## Work order
Nothing in the data should be left out, so repeat it all exactly.

## Data for review

══════════════════════════════

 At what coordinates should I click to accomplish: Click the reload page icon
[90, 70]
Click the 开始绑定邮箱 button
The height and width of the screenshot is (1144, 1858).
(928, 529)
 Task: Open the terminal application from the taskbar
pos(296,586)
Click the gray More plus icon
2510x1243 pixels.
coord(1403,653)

══════════════════════════════

## Answer to this task
 At what coordinates should I click to accomplish: Click the reload page icon
[90, 70]
Click the 开始绑定邮箱 button
The height and width of the screenshot is (1144, 1858).
(928, 529)
 Task: Open the terminal application from the taskbar
pos(296,586)
Click the gray More plus icon
2510x1243 pixels.
coord(1403,653)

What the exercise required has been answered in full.